Regardless of what? The fullness of the glass? The emptiness? A diplomat’s eyesight? Evaporation rates?
More than seven weeks after 8 million Iraqis courageously stared down the bombers and gunmen to vote in their first free elections in half a century, they still didn’t have a proper government as their new National Assembly was scheduled to convene in Baghdad yesterday.
Only seven weeks? That’s nothing. It’s been two years since McGeough first warned of an Iraqi civil war, and we’re still waiting (presumably such talk wasn’t “premature”). So if Bush has nothing to do with events in the Middle East, to whom should credit be given?
Now, thanks to September 11 and the much-maligned Al-Jazeera and the other new Arab TV channels, the region is transfixed by the fact that there was an election in Iraq. Others want some of what the Iraqis are having, but only time will tell if it is a step towards their future or their past.
Only time will tell? Future or past? There’s more hedging going on here than Capability Brown achieved in his entire life. Next, McGeough returns to a familiar theme:
Iraq without Saddam has yet to show that it might avoid ethnic and religious strife and descent into full-blown civil war.
Except by so far not descending into full-blown civil war. The US is hopeless at nation-building, by the way:
Apart from West Germany and Japan, only two of the 16 US-led efforts in nation-rebuilding in the last century – tiny Panama and Grenada without a barrel of oil between them – continued to function as democracies 10 years later.
“Apart from West Germany and Japan.” What is this, a stand-up routine? Meanwhile, other Middle East reports note that people aren’t referencing Al-Jazeera:
A line of people in the square carried a 100-yard-long white-and-red Lebanese flag with the distinct green cedar tree in the middle, shaking it up and down and shouting, “Syria out.”

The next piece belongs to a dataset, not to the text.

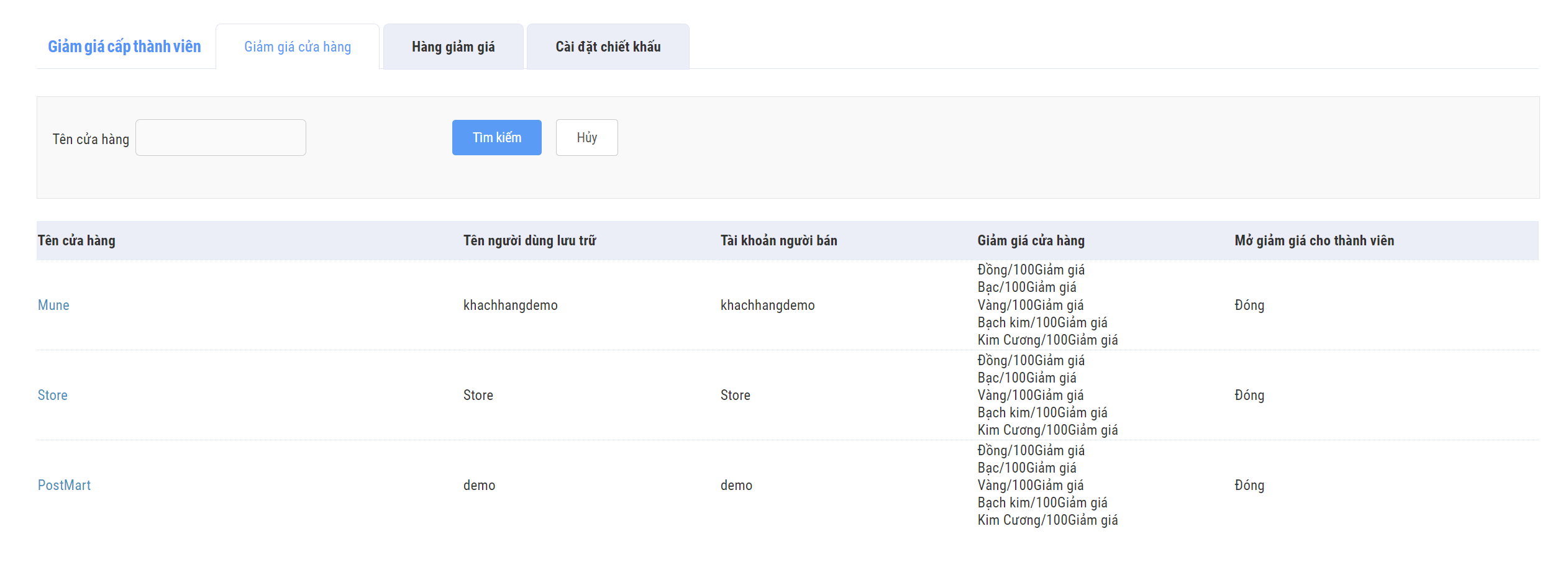Viewport: 1568px width, 585px height.
Task: Click the 'Tên cửa hàng' column header
Action: (x=76, y=241)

Protesters chanted “Truth, freedom, national unity!” or “We want only the Lebanese army in Lebanon!”
“Syria out, no half measures,” read a banner, borrowing from President Bush’s description of Damascus’ gradual withdrawal from this country of 3.5 million.

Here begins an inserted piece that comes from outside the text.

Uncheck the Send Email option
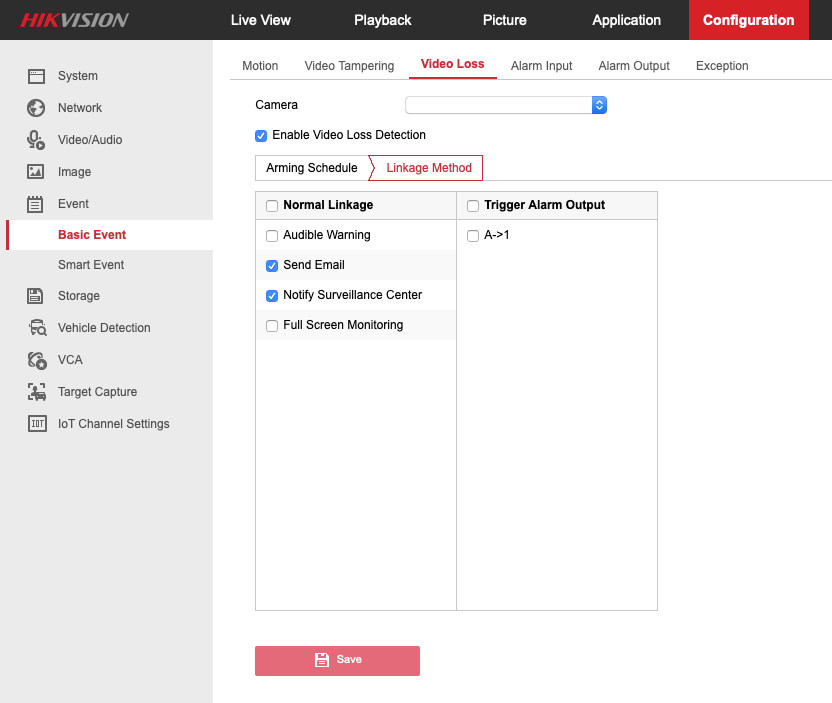 click(x=272, y=266)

And Claudia Rosett reports from Beirut:
Unlike the Hezbollah demonstrators with their chants of “Death to America,” many in the crowd were friendly to Americans. “Thank’s Free World,” (sic) said one poster, held high by a woman in a bright red jacket, Rawya Okal, who told me: “We thank Mr. Bush for his position.” Overhearing this in the throng, a middle-aged man in a green baseball cap, Louis Nahanna, leaned over to say, “We love the American people” – adding, “Please don’t let Bush forget us. Your support is very important.”
Asking more people what they thought of Americans turned up the same refrain. From a young driver, Fadi Mrad, came the message: “We want to change. We need freedom. Please don’t let Bush forget us.” From a group of young men came not only the message “Our hope is America,” and “We believe in democracy in the Middle East,” but also praise for Deputy Secretary of Defense Paul Wolfowitz. There was also an invitation from one of them, young Edgard Baradhy, for his heroine, Ms. Rice, to come to Beirut “and I am ready to take her for coffee.”

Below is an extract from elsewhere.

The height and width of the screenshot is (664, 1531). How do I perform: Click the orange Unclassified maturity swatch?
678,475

Young Edgard must have seen this photograph.
(Rosset and AP links from Opinion Journal.)
- By the way…one of the Iranian blogs was reporting on events during the Festival of Fire in Tehran. Here’s a choice quote:
In another area of the city people took to setting the French flag on fire while chanting: “Europe is finished and so are their Mullahs.” OR “Bush, Bush, where is Bush?” (In Persian this rhymes: Bush, Bush, kush, kush!).
The whole post is here.
Posted by Bucky Katt on 03/17 at 09:18 AM • #
- “…only two of the 16 US-led efforts in nation-rebuilding in the last century… continued to function as democracies 10 years later.”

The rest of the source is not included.